A cidade vive uma onda de violência desde os primeiros dias de 2023. Apenas, nesses dois dias de fevereiro foram 4 homicídios, e em janeiro foram 20. JUAZEIRO ENFRENTA UMA CRISE NA SEGURANÇA PÚBLICA, e não podemos negar isso. E tudo pode piorar com a chegada do Carnaval, que começa hoje (3) e vai até o domingo (5).
Ontem, 2 de fevereiro, uma trabalhadora, ao retornar para sua residência, foi feita de “escudo” por um homem em fuga e acabou sendo morta. Ela era servidora da Secretaria de Desenvolvimento Social, Mulher e Diversidade (Sedes). A prefeitura e a prefeita apenas lamentaram o ocorrido em uma nota.
O que a prefeita já deveria ter feito: convocar uma reunião com os órgãos de segurança pública (polícia militar, civil e guarda municipal) para debater soluções que venham pôr um fim nessa violência que amedronta a maioria da população. Mas, Suzana prefere comer feijoada e assistir à posse do seu “filho” como deputado – ela vive em outra cidade, só pode!
A população anda com medo de sair de casa para ir trabalhar, sentar na porta – já não podia por conta das muriçocas, e até de ir ver o carnaval – estava querendo levar minha filha para olhar o cortejo do Maracatu Beira-Rio, mas devido essa violência fico com receio de ir.
Como gestora da 5ª maior cidade da Bahia (219 mil habitantes), a prefeita Suzana Ramos precisa dá uma resposta para a população! Se não sabe o que fazer… é só renunciar. Sua gestão vai caminhando para a lista das piores que Juazeiro já teve.

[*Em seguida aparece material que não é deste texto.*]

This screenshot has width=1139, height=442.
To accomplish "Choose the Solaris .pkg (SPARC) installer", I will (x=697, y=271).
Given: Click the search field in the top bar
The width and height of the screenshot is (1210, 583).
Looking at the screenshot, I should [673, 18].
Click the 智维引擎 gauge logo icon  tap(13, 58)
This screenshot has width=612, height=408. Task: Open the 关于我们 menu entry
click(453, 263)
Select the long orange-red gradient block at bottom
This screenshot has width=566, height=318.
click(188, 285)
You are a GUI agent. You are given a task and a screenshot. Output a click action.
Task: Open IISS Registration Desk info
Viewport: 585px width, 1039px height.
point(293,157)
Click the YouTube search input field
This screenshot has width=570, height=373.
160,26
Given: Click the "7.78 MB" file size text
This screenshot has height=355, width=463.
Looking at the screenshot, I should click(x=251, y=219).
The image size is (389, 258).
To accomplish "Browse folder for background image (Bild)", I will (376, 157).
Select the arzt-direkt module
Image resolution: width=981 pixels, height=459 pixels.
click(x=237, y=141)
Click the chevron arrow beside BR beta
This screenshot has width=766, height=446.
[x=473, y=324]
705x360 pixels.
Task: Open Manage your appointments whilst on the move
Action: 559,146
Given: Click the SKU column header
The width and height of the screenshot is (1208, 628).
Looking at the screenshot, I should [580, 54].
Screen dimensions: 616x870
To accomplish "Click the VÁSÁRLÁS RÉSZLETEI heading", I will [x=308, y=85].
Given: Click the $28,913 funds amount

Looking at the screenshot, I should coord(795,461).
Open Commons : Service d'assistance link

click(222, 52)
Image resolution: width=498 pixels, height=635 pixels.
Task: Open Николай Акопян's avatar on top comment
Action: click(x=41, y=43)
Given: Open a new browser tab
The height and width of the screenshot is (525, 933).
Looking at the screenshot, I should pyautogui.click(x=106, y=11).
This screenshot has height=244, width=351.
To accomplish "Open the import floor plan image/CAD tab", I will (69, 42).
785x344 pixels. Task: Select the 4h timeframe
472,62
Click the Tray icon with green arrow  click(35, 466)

Mas… não vamos só colocar a culpa na prefeita, né? Cadê os vereadores – e a vereadora – que até o momento não cobraram uma posição firme da gestora para solucionar essa onda de violência na cidade?!
Ano que vêm é eleição… fiquem esperto para não desperdiçar seu voto!
Por Caio Alves
Jornalista e juazeirense




A violência nunca é prioridade em nosso país, a população nada sabe sobre o que diz nossas leis sobre o funcionamento do sistema de segurança pública, não existe palestras, não existe livro, não existe manual.
Comandantes da PM não tem coragem de dizer que a sua função estabelecida na constituição é de fazer rondas, atender os chamados de emergência e intervir quando se separar com uma ocorrência.
Delegados não tem coragem de dizer que falta investigador, que falta equipamento e capacitação.
Lembrando, a lei não permite que a PM realize investigação, ela não tem respaldo legal e nem treinamento para isso.
Uma simples pesquisa e fica fácil perceber que países evoluídos tem um efetivo de policiais investigativos muito maior que ostensivos, no Brasil é o inverso e por isso o descontrole da violência, impunidade gera violência, investigação gera eficiência.
Se a violência aumenta o governador anuncia a contratação de mais policiais ostensivos( PM).
Gostaria muito de uma palestra sobre a real situação, o povo nem imagina o descaso, políticos só cantam historinhas, gestores das polícias inventam estatísticas e desculpas que não se sustentam, tudo para manter o sistema como está, isso lhes favorece de uma forma que não posso expressar.